Das Zirkuszelt ist das Markenzeichen der Jugendherberge Nettetal-Hinsbeck. Für Nicole Podchull ist das Zelt aber nicht nur ihr liebster Arbeitsplatz, sondern auch ein Stück Zuhause. Seit über 30 Jahren leiten ihre Eltern Petra und Manfred Podchull die Zirkusjugendherberge am Niederrhein. Nicole Podchull ist hier aufgewachsen. "Nach meinem Studium der Sozialpädagogik habe ich für die Elterninitiative Kindertraum e.V. als Integrationshelferin an der Gesamtschule Breyell gearbeitet. Hier waren die Kinder mit Behinderung gut integriert. In der neunten Klasse machen die Schülerinnen und Schüler ein Berufspraktikum. Um die Integration auch über die Schule hinaus fortzuführen, habe ich für die Kinder mit Behinderung Praktikumsstellen außerhalb der Behindertenwerkstätten gesucht. Da habe ich natürlich auch gleich an die Jugendherberge gedacht. Doch der Weg bis zur Umsetzung der ersten Idee war lang. 2008 konnten wir dann mit dem Pilotprojekt starten."
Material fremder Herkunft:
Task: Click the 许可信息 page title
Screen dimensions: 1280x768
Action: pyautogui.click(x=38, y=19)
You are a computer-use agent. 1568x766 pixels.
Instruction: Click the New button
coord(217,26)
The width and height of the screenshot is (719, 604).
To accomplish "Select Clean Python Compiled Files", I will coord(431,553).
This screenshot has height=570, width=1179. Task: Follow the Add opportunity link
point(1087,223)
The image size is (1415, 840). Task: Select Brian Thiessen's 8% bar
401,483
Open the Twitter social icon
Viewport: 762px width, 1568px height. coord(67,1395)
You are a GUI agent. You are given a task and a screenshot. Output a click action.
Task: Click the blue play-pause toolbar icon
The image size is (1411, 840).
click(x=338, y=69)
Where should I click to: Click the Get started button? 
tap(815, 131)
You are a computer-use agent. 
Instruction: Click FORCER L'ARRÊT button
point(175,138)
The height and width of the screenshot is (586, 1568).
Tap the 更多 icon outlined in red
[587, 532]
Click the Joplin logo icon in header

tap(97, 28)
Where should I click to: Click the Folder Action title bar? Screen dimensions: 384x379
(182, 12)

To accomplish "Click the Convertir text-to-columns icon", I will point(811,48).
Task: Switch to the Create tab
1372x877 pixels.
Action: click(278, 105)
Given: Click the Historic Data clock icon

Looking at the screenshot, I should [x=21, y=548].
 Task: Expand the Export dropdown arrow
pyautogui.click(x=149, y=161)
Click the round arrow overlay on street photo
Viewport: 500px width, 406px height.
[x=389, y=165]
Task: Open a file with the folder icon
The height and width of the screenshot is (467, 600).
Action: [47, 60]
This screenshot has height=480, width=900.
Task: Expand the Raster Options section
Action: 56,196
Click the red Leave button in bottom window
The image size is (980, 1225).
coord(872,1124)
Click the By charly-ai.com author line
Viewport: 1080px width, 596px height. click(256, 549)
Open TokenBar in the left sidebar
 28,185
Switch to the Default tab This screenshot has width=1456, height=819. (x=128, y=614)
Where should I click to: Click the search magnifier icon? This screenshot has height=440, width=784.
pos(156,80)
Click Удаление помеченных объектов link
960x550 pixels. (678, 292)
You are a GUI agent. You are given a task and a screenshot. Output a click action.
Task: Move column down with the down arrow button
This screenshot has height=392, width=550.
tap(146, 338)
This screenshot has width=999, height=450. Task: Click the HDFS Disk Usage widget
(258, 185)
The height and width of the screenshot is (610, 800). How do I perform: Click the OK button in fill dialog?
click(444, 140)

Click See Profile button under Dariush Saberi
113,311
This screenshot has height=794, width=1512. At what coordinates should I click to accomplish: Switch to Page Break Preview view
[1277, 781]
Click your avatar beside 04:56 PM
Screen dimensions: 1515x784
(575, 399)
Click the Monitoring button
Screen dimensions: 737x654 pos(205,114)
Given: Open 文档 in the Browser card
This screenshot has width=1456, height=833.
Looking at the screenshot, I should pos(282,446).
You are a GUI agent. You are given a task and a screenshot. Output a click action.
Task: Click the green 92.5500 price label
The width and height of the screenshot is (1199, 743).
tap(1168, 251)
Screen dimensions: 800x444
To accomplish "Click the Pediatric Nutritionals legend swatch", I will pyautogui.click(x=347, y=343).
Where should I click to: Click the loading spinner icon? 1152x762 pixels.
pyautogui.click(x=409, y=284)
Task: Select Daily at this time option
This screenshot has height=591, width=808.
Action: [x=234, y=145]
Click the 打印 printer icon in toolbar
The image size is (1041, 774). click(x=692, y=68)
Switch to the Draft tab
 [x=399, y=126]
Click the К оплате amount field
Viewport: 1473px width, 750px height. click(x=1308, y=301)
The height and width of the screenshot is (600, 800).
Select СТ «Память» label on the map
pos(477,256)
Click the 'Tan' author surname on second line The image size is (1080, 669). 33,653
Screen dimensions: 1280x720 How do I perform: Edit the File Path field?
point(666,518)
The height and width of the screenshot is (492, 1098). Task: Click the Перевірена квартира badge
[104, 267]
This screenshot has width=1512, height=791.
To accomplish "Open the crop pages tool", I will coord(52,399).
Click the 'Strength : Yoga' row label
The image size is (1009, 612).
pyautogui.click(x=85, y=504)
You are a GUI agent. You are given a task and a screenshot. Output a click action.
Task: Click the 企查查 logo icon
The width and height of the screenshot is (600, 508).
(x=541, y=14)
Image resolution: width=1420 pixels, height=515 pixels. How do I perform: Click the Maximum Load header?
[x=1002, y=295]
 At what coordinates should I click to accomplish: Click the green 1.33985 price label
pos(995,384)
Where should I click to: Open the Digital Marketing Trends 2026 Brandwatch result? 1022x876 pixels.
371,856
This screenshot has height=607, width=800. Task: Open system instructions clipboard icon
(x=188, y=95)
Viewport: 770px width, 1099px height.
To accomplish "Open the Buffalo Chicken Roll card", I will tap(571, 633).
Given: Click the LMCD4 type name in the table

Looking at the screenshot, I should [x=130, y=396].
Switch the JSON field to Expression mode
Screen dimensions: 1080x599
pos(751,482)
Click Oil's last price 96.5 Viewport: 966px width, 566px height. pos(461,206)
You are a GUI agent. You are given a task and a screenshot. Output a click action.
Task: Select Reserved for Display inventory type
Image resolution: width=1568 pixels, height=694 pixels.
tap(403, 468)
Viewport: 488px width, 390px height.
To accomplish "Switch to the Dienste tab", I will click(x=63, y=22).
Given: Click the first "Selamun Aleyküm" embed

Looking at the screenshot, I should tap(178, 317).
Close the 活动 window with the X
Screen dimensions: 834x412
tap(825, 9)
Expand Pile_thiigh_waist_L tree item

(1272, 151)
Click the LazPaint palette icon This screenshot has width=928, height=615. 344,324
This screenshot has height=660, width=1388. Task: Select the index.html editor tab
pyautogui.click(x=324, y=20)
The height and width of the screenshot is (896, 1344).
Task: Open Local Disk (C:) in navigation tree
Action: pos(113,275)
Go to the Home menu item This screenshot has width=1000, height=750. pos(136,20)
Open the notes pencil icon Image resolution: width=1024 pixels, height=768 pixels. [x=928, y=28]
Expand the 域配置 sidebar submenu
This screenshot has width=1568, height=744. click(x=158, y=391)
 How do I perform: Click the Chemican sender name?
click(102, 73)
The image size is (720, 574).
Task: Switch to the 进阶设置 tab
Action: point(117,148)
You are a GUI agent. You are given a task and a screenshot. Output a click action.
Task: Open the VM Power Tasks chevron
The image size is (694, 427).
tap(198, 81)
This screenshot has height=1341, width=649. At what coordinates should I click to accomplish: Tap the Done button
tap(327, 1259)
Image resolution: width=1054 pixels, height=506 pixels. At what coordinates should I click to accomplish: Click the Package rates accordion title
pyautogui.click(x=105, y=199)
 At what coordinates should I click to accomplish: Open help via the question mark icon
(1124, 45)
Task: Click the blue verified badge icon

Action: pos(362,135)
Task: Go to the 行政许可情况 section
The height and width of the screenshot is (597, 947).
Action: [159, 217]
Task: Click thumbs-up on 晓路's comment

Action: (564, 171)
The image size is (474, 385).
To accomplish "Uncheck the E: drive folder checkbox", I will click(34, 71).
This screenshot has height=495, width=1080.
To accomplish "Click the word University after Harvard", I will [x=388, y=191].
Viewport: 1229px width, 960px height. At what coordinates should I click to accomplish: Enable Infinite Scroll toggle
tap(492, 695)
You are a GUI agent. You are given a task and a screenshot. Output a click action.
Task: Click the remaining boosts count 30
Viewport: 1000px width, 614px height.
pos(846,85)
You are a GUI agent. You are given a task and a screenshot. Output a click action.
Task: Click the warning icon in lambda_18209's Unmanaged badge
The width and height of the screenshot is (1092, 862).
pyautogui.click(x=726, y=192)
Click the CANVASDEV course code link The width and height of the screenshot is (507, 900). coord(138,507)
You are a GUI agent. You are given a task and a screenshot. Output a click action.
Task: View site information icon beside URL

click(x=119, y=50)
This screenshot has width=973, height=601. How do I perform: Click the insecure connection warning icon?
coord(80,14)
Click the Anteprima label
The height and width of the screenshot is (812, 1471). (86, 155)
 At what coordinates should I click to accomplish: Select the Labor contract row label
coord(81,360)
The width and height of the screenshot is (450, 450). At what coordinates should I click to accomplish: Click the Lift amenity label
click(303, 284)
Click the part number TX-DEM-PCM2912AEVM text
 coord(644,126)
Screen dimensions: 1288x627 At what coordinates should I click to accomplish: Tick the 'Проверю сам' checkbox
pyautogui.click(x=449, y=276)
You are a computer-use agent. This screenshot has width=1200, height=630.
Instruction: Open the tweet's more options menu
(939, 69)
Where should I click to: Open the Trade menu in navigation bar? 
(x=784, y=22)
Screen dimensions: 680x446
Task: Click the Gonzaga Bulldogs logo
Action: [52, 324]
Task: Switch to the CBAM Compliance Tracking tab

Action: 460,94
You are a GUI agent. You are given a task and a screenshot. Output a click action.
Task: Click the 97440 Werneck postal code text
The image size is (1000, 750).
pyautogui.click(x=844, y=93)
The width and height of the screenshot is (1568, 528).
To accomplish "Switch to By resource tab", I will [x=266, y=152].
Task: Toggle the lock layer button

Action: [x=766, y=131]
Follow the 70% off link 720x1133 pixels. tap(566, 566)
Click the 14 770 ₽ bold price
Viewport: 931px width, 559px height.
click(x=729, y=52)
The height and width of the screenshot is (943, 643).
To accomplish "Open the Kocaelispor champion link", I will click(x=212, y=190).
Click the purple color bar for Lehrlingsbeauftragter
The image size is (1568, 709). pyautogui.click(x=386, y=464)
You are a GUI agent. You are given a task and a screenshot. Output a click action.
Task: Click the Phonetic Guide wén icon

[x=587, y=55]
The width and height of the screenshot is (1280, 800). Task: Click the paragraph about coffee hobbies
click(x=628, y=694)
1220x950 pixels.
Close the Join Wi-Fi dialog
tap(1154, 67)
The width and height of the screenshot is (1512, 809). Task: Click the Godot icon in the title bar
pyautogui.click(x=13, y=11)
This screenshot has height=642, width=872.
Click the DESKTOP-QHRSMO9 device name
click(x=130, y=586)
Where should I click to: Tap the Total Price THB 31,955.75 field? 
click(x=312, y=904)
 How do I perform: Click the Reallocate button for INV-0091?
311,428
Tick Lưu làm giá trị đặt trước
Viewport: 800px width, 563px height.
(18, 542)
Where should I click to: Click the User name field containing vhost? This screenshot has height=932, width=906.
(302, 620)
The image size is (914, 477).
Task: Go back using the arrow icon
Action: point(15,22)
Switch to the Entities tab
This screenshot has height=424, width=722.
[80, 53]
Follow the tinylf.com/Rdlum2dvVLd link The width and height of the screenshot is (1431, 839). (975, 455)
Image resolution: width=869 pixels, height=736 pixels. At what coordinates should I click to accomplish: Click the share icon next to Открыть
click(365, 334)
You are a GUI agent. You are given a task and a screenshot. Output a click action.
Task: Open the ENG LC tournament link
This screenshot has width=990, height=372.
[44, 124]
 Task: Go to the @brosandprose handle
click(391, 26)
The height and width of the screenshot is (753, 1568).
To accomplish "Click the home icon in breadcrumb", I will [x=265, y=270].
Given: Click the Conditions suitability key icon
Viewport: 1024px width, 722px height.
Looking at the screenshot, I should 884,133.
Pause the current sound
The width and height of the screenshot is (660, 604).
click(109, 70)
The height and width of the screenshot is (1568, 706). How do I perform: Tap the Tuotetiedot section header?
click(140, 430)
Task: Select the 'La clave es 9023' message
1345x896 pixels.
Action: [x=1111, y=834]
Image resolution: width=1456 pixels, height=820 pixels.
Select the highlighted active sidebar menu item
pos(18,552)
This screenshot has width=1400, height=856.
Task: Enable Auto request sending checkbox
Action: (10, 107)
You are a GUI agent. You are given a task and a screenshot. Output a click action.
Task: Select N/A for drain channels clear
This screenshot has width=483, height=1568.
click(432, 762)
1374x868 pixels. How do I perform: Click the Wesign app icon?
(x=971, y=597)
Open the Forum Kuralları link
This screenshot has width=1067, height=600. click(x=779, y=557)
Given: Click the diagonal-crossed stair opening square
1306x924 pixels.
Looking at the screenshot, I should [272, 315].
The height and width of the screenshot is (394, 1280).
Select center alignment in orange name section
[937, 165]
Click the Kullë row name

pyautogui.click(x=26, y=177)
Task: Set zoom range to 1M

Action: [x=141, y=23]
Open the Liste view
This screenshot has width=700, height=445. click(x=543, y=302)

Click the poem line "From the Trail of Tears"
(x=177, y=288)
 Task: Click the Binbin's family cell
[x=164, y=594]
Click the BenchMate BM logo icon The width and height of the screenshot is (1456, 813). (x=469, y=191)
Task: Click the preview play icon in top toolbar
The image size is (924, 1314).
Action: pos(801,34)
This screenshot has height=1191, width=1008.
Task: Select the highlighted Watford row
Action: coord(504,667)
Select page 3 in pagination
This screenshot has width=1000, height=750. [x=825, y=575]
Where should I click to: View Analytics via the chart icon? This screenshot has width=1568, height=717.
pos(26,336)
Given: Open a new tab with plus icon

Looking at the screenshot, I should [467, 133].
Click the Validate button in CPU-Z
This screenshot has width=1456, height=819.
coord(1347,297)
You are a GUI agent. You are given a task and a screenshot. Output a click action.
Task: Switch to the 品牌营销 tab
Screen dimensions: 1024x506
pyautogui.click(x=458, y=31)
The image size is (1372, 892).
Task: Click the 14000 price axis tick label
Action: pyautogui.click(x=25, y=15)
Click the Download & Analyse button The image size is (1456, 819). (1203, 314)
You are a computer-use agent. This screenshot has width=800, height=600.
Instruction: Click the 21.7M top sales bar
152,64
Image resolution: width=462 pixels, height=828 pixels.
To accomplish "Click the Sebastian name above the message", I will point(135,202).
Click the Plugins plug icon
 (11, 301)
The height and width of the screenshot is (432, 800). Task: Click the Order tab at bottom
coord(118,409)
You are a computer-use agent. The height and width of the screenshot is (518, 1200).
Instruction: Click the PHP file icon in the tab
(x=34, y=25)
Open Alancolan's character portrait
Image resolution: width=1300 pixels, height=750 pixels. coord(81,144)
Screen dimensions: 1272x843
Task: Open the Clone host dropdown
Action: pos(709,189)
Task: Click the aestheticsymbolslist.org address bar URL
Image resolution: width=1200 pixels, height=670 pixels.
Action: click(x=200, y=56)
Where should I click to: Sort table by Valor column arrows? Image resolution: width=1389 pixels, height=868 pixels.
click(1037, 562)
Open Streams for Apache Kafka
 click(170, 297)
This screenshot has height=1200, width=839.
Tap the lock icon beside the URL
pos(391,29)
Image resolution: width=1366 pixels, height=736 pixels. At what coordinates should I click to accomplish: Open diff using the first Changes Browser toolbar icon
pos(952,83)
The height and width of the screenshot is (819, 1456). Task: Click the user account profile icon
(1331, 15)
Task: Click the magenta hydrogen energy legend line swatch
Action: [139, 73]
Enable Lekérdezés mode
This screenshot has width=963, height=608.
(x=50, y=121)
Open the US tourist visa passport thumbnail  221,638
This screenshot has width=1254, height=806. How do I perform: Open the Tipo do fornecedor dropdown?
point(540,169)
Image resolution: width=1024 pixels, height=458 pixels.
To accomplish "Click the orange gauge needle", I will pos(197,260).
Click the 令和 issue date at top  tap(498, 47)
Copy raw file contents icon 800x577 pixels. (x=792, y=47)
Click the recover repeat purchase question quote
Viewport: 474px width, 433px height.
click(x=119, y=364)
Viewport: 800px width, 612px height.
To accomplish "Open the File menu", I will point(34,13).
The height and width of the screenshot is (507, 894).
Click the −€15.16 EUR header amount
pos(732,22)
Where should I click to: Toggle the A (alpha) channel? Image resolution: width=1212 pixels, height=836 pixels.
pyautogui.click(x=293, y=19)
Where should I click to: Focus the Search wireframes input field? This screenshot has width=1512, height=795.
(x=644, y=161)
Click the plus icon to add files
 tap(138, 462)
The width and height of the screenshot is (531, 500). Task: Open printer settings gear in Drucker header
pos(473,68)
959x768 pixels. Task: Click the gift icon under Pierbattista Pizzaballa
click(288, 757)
Heute sind die Jugendherberge Nettetal-Hinsbeck und die Jugendherberge Brüggen anerkannte Außenarbeitsplätze der Heilpädagogischen Werkstätten. Insgesamt sieben Mitarbeiter mit Behinderung unterstützen das Team der Jugendherberge Nettetal-Hinsbeck bei der Essensvorbereitung und -ausgabe, in der Spülküche, im Service, bei Reinigungsarbeiten, Hausmeistertätigkeiten und bei der Wäschepflege. Betreut werden sie durch Nicole Podchull und einen Heilerziehungspfleger im Anerkennungsjahr. "Jede Aufgabe wird sorgfältig angelernt und über einen längeren Zeitraum wiederholt. Nach und nach übernehmen die Mitarbeiter die Aufgaben dann zunehmend selbstständig." Ob Mitarbeiter oder Gäste: Menschen mit Behinderung gehören heute zum Alltag der Jugendherberge. Häufig sind auch Kinderfreizeiten der Lebenshilfe oder der Arbeiterwohlfahrt zu Gast. Und Nicole Podchull hat schon neue Pläne: Gern möchte sie in Zukunft inklusive Kinderfreizeiten anbieten. "Ein Punkt ist aber noch die Betreuung und Pflege der Kinder mit Behinderung. Bei der Familienzirkusfreizeit ist das einfacher. Hier übernehmen dies die Eltern. Und sie sind die Experten ihrer Kinder!"

EXTRAINFO
Mobil in der Jugendherberge: Wir ermöglichen Erlebnisse für alle - ohne Ausnahme. Auch Menschen, die in ihrer Mobilität eingeschränkt sind, können bei uns Urlaub machen. Eine Übersicht aller Häuser, die für Rollstuhlfahrer geeignet sind, finden Sie auf unserer Internetseite unter dem Stichwort: "für Rollstuhlfahrer geeignet".
www.jugendherberge.de


Angebot:

WIR MACHEN ZIRKUS
Das Familienzirkusprojekt in der Jugendherberge Nettetal-Hinsbeck

Vorsicht: gefährliche Zirkusluft - Ansteckungsgefahr für die ganze Familie! Und weil Artistik keine Grenzen kennt, gestalten hier Menschen mit und ohne Behinderung das Programm. Zum Abschluss heißt es dann: Manege frei!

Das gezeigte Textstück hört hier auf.